Ugo Giubbi nacque a Pracchia, località montana nel comune di Pistoia, l’11 febbraio 1886, compì gli studi nel seminario di Firenzuola e fu ordinato sacerdote il 6 settembre 1908. Insegnante, vice rettore e poi rettore dell’istituto in cui aveva studiato prima che fosse trasferito nel 1923 a Firenze alla guida della parrocchia di San Niccolò Oltrarno. La diocesi di Firenze in quegli anni aveva tre seminari pienamente funzionanti: quello di Firenzuola copriva tutta la fascia nord appenninica della diocesi e il rettore di quel seminario era senza dubbio uno dei sacerdoti più influenti verso i confratelli e senza dubbio un riferimento con la sua parola e la sua formazione. Il seminario si rivolgeva ai giovani chierici della montagna che a causa delle ristrettezze economiche non potevano recarsi per i loro studi a Firenze; ebbero così una scuola di formazione aperta anche a coloro che, a titolo personale, desideravano ricevere un’istruzione, elevando la cultura di un’intera comunità rurale.

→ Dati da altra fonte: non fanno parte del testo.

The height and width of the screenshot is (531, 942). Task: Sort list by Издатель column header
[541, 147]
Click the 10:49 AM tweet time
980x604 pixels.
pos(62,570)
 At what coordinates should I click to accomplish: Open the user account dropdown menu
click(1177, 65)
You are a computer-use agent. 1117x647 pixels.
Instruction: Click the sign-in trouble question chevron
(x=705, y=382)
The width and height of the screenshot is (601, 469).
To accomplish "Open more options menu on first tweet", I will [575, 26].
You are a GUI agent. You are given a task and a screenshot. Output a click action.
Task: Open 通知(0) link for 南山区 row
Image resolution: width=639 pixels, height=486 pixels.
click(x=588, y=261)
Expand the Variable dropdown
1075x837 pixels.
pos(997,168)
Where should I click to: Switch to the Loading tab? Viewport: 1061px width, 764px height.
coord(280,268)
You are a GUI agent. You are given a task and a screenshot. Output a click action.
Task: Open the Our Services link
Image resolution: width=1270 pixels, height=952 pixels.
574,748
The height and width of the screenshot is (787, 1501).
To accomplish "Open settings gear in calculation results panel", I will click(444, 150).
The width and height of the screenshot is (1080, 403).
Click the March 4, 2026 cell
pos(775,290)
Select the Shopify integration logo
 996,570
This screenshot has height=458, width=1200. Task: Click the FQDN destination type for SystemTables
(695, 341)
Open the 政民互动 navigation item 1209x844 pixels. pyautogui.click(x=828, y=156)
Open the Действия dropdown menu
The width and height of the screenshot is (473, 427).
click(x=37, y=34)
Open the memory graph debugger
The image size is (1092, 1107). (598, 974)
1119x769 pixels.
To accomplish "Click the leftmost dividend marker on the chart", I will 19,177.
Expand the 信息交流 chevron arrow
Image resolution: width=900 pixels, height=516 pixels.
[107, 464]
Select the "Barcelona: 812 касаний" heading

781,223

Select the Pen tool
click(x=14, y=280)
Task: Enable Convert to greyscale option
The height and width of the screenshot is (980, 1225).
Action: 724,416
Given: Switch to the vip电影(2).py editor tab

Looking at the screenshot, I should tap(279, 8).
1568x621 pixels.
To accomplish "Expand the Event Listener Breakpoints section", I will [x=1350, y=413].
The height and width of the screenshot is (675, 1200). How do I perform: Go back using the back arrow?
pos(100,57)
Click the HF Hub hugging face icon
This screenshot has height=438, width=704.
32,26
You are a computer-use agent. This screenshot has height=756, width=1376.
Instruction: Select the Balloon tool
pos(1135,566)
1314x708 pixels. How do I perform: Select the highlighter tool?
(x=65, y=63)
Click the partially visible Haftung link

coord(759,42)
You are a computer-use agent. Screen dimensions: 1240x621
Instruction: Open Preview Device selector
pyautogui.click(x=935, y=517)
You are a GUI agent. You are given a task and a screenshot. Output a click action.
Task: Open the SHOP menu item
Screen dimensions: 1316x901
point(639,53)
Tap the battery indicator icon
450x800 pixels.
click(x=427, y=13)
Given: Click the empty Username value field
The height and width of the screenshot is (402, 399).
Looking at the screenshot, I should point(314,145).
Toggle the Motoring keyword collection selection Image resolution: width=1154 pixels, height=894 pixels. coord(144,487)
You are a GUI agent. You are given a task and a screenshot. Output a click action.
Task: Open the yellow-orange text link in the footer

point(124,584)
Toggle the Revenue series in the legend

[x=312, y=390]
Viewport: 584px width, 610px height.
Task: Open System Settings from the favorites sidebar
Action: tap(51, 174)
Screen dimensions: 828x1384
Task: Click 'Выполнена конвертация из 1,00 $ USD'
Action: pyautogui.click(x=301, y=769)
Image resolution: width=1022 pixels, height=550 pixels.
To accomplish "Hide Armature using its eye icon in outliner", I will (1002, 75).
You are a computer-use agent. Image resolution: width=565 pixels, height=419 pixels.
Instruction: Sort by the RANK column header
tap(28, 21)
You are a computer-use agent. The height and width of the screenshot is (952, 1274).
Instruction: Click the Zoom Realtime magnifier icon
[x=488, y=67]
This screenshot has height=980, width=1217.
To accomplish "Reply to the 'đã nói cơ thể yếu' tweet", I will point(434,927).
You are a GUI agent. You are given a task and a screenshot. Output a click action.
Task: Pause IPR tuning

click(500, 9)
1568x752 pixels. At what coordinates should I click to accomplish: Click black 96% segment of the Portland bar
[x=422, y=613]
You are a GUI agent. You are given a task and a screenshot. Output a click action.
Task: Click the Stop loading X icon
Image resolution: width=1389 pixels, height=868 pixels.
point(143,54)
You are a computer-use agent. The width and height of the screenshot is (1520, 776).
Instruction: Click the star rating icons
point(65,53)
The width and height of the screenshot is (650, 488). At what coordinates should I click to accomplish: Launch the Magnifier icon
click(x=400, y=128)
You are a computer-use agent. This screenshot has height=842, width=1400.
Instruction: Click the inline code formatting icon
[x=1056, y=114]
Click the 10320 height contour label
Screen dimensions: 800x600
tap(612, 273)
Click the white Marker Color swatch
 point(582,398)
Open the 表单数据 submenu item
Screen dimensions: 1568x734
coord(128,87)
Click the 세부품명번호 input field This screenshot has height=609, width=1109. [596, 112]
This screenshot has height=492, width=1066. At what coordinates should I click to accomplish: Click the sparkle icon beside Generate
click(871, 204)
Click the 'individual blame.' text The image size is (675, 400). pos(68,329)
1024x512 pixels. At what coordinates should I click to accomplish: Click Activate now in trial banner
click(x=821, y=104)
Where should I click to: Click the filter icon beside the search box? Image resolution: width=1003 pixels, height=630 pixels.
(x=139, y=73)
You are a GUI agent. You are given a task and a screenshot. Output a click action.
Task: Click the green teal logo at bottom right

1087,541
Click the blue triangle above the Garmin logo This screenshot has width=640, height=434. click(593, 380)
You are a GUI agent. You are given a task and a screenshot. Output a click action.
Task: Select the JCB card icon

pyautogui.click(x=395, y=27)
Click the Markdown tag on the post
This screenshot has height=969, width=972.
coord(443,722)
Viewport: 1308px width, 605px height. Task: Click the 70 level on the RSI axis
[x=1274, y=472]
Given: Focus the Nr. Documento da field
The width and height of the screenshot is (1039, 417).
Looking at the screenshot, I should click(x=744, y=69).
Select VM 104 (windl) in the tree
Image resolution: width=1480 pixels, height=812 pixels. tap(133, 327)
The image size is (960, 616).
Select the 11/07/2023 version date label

Le esperienze di questo periodo vanno analizzate con attenzione, in attesa che altri documenti definiscano meglio il quadro. Ma a fare luce sull’opera di Giubbi in quel periodo è monsignor Angelo Livi, intervistato nel 2002. Disse: «Era il mio parroco quando il 22 ottobre entrai in seminario. Giubbi insieme a mons. Arturo Bonardi parroco a San Giovanni Maggiore, fu tra i fondatori delle Leghe Bianche del Mugello. Le leghe bianche erano il sindacato dei mezzadri che si scontrava con i proprietari terrieri. Per questa ragione lo Stato Italiano, nel 1928 fece di tutto per ritardare l’ingresso del vescovo Giubbi a San Miniato». La vita era senza dubbio molto triste, specie in montagna, come spiega bene Aldo Giovannini in «Cooperativa San Lorenzo: 95 anni ma non li dimostra» su “ok!Mugello”. «Davanti a una grande miseria, disoccupazione, ferite profonde per la morte di tanti soldati sul fronte della guerra, la grave epidemia della febbre spagnola che causò tante vittime e con le macerie del tremendo terremoto del 29 giugno 1919, un folto gruppo di cattolici del comune di Borgo, oltre cento, appartenente alle categorie dell’artigianato, dei coloni mezzadri, del piccolo commercio, dei liberi professionisti e di lavoratori dipendenti, residenti sia nel capoluogo mugellano che nelle frazioni di Luco di Mugello, Grezzano, San Giovanni Maggiore, Figliano e Panicaglia, fondarono la cooperativa di consumo denominata “La Popolare”». I parroci della montagna erano fortemente coinvolti per cercare di alleviare le esigenze primarie della popolazione, quelle di potersi sfamare e di avere una pur minima prospettiva sul futuro. Per questo la chiesa e i parroci furono in prima fila nella costituzione delle Leghe bianche nel Mugello. Cercare di migliorare la situazione dei mezzadri mettendosi in contrasto con i proprietari terrieri rispondeva dunque anche nella chiesa a una vera e propria priorità, in un contesto politico nazionale che vedeva la nascita nel 1919 del Partito Popolare fondato da don Luigi Sturzo e che si ispirava ai principi della Dottrina sociale della Chiesa.
La forza del fronte dei lavoratori cattolici in quegli anni fu costituita da una numerosa adesione del proletariato agricolo. Questo fece sì che il fronte dei lavoratori fosse diviso: da una parte, il mondo operaio nel Psi e nella Cgl e dall’altra il settore agricolo, dove forte era la presenza del Ppi. Le proteste dei contadini aderenti alle Leghe bianche aumentarono negli anni Venti, anche nel Mugello, fino ad arrivare a mettere in pratica la gestione dei fondi e l’occupazione delle fattorie col disconoscimento del contratto di mezzadria. Chi aderiva alle Leghe bianche issava una bandiera bianca sopra alla propria casa. Cosi fece anche il contadino Giovanni Sitrialli, che fu ucciso, il 10 dicembre 1920, con un colpo di pistola da una squadra fascista arrivata da Firenze, il primo omicidio squadrista in Toscana; il fatto sconvolse il Mugello e l’Italia. Monsignor Bonardi e monsignor Giubbi, per la loro attività a sostegno delle Leghe bianche, non furono certamente nelle grazie dei proprietari terrieri e del nascente fascismo. Anni dopo, come accennato da monsignor Livi, questo provocò l’opposizione dell’autorità politica che ritardò di sei mesi l’ingresso di monsignor Giubbi come vescovo nella nostra diocesi. «Tutto questo dopo l’estate del ‘44 fu dimenticato – nota ancora Livi – e fino ad ora a San Miniato di questo poco o niente si sapeva né era giunto fino ai nostri giorni».